Um espetáculo que cruza fronteiras

Impedido de sair do país, dramaturgo iraniano criou White Rabbit, Red Rabbit, que prescinde de diretor e ensaios

MARIA EUGÊNIA DE MENEZES, O Estado de S.Paulo

23 de maio de 2013 | 02h13

Um autor de teatro não pode sair de seu país. Mas quer, de alguma maneira, cruzar as fronteiras para que o mundo inteiro conheça o que escreveu. O que fazer? Diante desse dilema, o iraniano Nassim Soleimanpour escreveu uma obra peculiar. Em White Rabbit, Red Rabbit que chega hoje ao Sesc Vila Mariana, o dramaturgo criou uma estrutura que prescinde da figura do diretor.

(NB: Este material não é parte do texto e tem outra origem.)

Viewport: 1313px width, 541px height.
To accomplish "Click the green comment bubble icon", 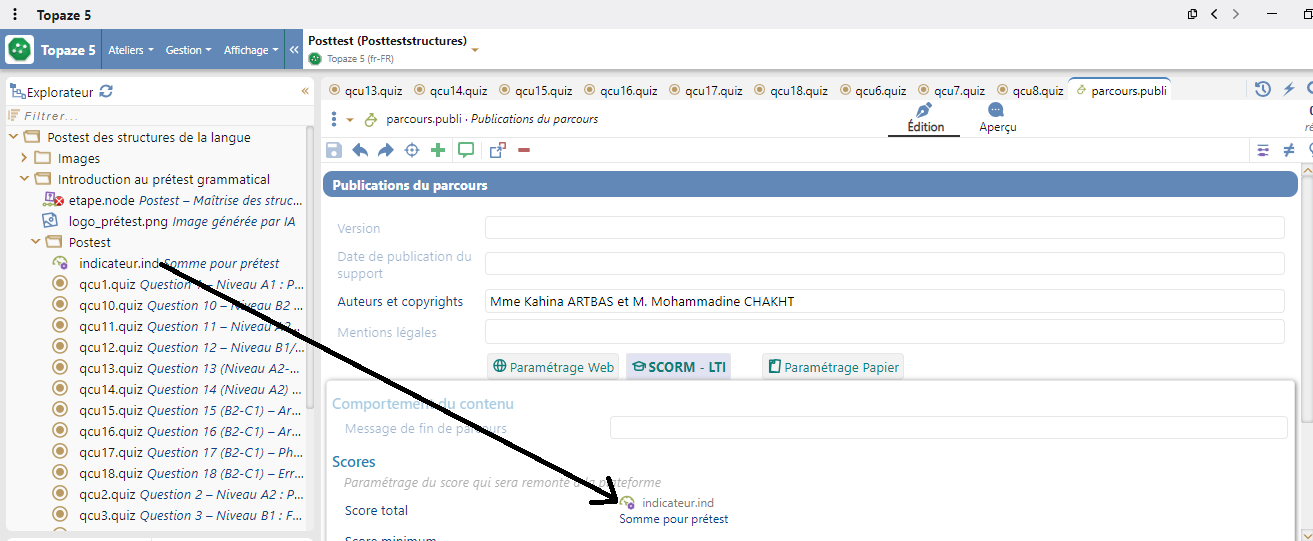I will click(466, 150).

Também não precisa de cenário, iluminação, figurinos ou ensaios com o elenco. "Como eu poderia encenar um espetáculo ao redor do mundo se eu não conseguia nem sair do meu país? A resposta foi dirigir os atores na frente do público por meio do meu texto", disse Soleimanpour, em entrevista ao Estado por e-mail. "Essa situação me levou a ter que pensar o teatro de outra maneira."

No palco, um ator recebe um envelope fechado. Lá, está o texto que, necessariamente, ele nunca deve ter lido antes. Aliás, qualquer tipo de informação sobre a obra está vetada. E, por isso, é necessário um intérprete diferente a cada noite.

Ao ler tal descrição, é fácil supor que assistir à peça se assemelha a experiência de acompanhar uma leitura dramática, como tantas que se veem por aí. Porém, alguma coisa na construção do texto de Soleimanpour o diferencia: White Rabbit, Red Rabbit se parece pouco com uma representação tradicional. Mais exato seria defini-lo como um encontro entre esse autor ausente com o público e com quem que estiver no palco. Para as sessões brasileiras, foram convidados atores, como Hugo Possolo, Guilherme Weber, Clara Carvalho, Danilo Grangheia e Luciana Paes. "As pessoas amam esportes. Adoram jogos digitais. O teatro tem essa capacidade de se desenvolver em estruturas", define o dramaturgo.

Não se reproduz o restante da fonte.